* Assignment:
Please write each record out again word for word.
==== Data for analysis
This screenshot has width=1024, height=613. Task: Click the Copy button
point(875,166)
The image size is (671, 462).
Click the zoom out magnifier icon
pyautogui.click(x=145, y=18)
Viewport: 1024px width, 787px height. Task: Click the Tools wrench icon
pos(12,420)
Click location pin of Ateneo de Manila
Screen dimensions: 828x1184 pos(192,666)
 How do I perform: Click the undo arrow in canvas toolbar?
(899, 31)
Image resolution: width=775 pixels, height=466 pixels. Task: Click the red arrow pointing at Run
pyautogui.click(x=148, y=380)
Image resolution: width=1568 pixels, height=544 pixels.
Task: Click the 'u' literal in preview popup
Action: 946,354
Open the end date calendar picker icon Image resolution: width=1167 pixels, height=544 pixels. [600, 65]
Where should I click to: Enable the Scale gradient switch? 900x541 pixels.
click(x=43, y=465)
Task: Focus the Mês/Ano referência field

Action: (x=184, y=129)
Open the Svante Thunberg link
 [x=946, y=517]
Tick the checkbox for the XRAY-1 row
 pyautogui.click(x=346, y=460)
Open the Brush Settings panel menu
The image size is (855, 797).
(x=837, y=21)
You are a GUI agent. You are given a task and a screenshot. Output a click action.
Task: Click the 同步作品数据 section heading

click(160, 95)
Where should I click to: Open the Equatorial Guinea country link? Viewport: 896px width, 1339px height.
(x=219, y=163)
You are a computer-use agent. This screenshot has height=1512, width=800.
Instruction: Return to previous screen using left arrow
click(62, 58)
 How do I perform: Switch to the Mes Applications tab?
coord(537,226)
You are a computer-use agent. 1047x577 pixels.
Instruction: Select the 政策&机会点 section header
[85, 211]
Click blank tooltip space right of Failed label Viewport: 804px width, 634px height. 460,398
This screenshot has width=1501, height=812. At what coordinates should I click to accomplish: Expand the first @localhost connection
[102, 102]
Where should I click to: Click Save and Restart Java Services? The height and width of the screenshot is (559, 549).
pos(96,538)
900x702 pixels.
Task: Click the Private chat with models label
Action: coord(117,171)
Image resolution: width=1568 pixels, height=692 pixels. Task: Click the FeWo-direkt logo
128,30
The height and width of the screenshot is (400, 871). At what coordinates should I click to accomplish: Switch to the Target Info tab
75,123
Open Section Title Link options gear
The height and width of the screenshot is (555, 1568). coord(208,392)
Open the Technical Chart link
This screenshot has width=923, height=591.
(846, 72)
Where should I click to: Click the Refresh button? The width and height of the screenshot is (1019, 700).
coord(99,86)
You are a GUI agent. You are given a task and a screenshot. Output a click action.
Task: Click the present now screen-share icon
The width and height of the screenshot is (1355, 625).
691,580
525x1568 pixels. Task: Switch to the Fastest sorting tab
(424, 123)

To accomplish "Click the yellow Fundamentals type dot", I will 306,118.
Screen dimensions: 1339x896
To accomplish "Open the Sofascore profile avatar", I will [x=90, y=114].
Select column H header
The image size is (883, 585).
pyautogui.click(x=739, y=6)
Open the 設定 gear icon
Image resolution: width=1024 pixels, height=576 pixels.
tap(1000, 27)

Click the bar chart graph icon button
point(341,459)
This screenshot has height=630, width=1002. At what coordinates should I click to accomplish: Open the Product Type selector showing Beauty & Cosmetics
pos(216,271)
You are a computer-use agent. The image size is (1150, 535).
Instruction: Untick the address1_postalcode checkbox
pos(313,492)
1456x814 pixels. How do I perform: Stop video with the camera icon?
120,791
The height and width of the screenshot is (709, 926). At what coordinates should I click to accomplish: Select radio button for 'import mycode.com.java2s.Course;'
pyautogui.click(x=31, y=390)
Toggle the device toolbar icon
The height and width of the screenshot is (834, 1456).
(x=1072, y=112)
========
* Reply to the task:
This screenshot has width=1024, height=613. Task: Click the Copy button
point(875,166)
The image size is (671, 462).
Click the zoom out magnifier icon
pyautogui.click(x=145, y=18)
Viewport: 1024px width, 787px height. Task: Click the Tools wrench icon
pos(12,420)
Click location pin of Ateneo de Manila
Screen dimensions: 828x1184 pos(192,666)
 How do I perform: Click the undo arrow in canvas toolbar?
(899, 31)
Image resolution: width=775 pixels, height=466 pixels. Task: Click the red arrow pointing at Run
pyautogui.click(x=148, y=380)
Image resolution: width=1568 pixels, height=544 pixels.
Task: Click the 'u' literal in preview popup
Action: 946,354
Open the end date calendar picker icon Image resolution: width=1167 pixels, height=544 pixels. [600, 65]
Where should I click to: Enable the Scale gradient switch? 900x541 pixels.
click(x=43, y=465)
Task: Focus the Mês/Ano referência field

Action: (x=184, y=129)
Open the Svante Thunberg link
 [x=946, y=517]
Tick the checkbox for the XRAY-1 row
 pyautogui.click(x=346, y=460)
Open the Brush Settings panel menu
The image size is (855, 797).
(x=837, y=21)
You are a GUI agent. You are given a task and a screenshot. Output a click action.
Task: Click the 同步作品数据 section heading

click(160, 95)
Where should I click to: Open the Equatorial Guinea country link? Viewport: 896px width, 1339px height.
(x=219, y=163)
You are a computer-use agent. This screenshot has height=1512, width=800.
Instruction: Return to previous screen using left arrow
click(62, 58)
 How do I perform: Switch to the Mes Applications tab?
coord(537,226)
You are a computer-use agent. 1047x577 pixels.
Instruction: Select the 政策&机会点 section header
[85, 211]
Click blank tooltip space right of Failed label Viewport: 804px width, 634px height. 460,398
This screenshot has width=1501, height=812. At what coordinates should I click to accomplish: Expand the first @localhost connection
[102, 102]
Where should I click to: Click Save and Restart Java Services? The height and width of the screenshot is (559, 549).
pos(96,538)
900x702 pixels.
Task: Click the Private chat with models label
Action: coord(117,171)
Image resolution: width=1568 pixels, height=692 pixels. Task: Click the FeWo-direkt logo
128,30
The height and width of the screenshot is (400, 871). At what coordinates should I click to accomplish: Switch to the Target Info tab
75,123
Open Section Title Link options gear
The height and width of the screenshot is (555, 1568). coord(208,392)
Open the Technical Chart link
This screenshot has width=923, height=591.
(846, 72)
Where should I click to: Click the Refresh button? The width and height of the screenshot is (1019, 700).
coord(99,86)
You are a GUI agent. You are given a task and a screenshot. Output a click action.
Task: Click the present now screen-share icon
The width and height of the screenshot is (1355, 625).
691,580
525x1568 pixels. Task: Switch to the Fastest sorting tab
(424, 123)

To accomplish "Click the yellow Fundamentals type dot", I will 306,118.
Screen dimensions: 1339x896
To accomplish "Open the Sofascore profile avatar", I will [x=90, y=114].
Select column H header
The image size is (883, 585).
pyautogui.click(x=739, y=6)
Open the 設定 gear icon
Image resolution: width=1024 pixels, height=576 pixels.
tap(1000, 27)

Click the bar chart graph icon button
point(341,459)
This screenshot has height=630, width=1002. At what coordinates should I click to accomplish: Open the Product Type selector showing Beauty & Cosmetics
pos(216,271)
You are a computer-use agent. The image size is (1150, 535).
Instruction: Untick the address1_postalcode checkbox
pos(313,492)
1456x814 pixels. How do I perform: Stop video with the camera icon?
120,791
The height and width of the screenshot is (709, 926). At what coordinates should I click to accomplish: Select radio button for 'import mycode.com.java2s.Course;'
pyautogui.click(x=31, y=390)
Toggle the device toolbar icon
The height and width of the screenshot is (834, 1456).
(x=1072, y=112)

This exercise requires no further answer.